David Burt on April 17
UK flight to bring home stranded Bermudians
Question: “Given Bermuda’s rates of diabetes and obesity, is the Government concerned that the shelter-in-place regulations may be promoting unhealthy and sedentary lifestyles?” — Shel
Response: “I appreciate the question and I think that it’s important to recognise that we allow persons to leave their house for exercise and persons can exercise in their yard all day or either inside of their house. But the reason why parks are not being opened, etcetera, is because when you have shelter-in place, you have to focus on how you can enforce that. If you have different things about parks and people not doing social-distancing, you add more places for enforcement and that defeats the purpose. We have seen those in other countries, where they tried to do that and rely on persons in society to follow the rules, and they haven’t. We want this to be as short a period as possible and that is the reason why we have been so restrictive.

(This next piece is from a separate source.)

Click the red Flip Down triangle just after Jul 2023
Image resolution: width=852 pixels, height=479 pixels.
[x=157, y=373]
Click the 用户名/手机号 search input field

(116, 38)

I think that people are actually bored of being in their house on their phones and are going with their families for a walk and that is something that is encouraged and I hope that is something that continues even after the shelter-in-place.” — David Burt, the Premier
A charter flight is to bring home Bermudians stranded in Britain next Friday — along with a cargo of coronavirus test kits.
David Burt, the Premier, said yesterday that some of the test kits bought by the Cayman Islands were sold on to Bermuda and had been waiting in London.

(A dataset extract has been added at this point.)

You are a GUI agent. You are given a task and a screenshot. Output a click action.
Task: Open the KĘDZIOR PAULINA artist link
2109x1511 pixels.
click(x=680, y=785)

Mr Burt explained that the Caymanian Government had bought a large quantity of the kits “in order to get to the front of the line”.
He said: “The reason they are selling them is that there is more than they need.”

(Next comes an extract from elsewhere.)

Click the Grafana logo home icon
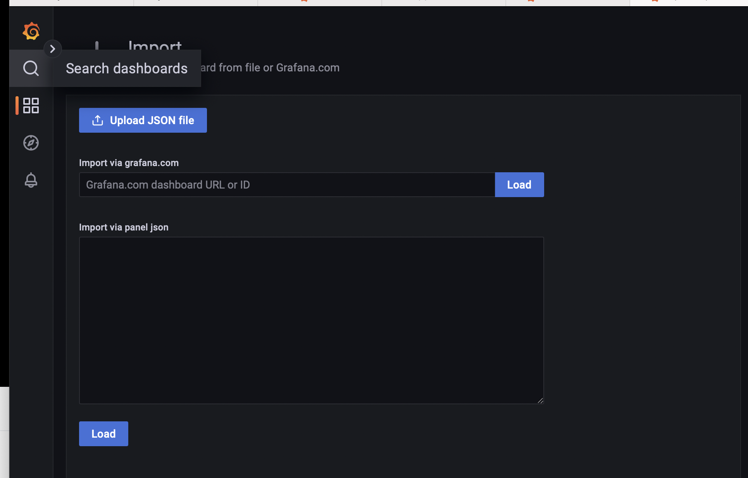The width and height of the screenshot is (748, 478). [31, 31]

Mr Burt added: “We are going to take an allotment of those, and I am in conversations with the Premier of the Cayman Islands because we want to make sure that as many of our Caricom countries who may need additional tests, that are having difficulties placing small orders, can play a part in that.”
He was speaking after John Rankin, the Governor, said that the British Airways charter flight would lift off from London’s Heathrow on April 24.
He said the flight would provide an opportunity for people in Bermuda to fly to Britain on the return leg the next day. The cost either way will be £500 (about $625).
Mr Rankin said the flight would also deliver protective equipment.
He added: “Let me join in thanking the vast majority of people on this island who understand the contingent need of the social-distancing and other shelter-in-place arrangements, which are still required at this time.
“They are a disruption to normal life. I know they’re not easy. But they help to keep us safe.”
Mr Burt said the British Airways relief flight, the second of its kind, was arranged by Government House and the Cabinet Office with the UK Foreign and Commonwealth Office and the Government’s London office.
He added it would be restricted to people “ordinarily resident in Bermuda” — students or people stranded while travelling.
Mr Burt said that anyone who returned to the island would have to pay $100 a night for food and accommodation while quarantined.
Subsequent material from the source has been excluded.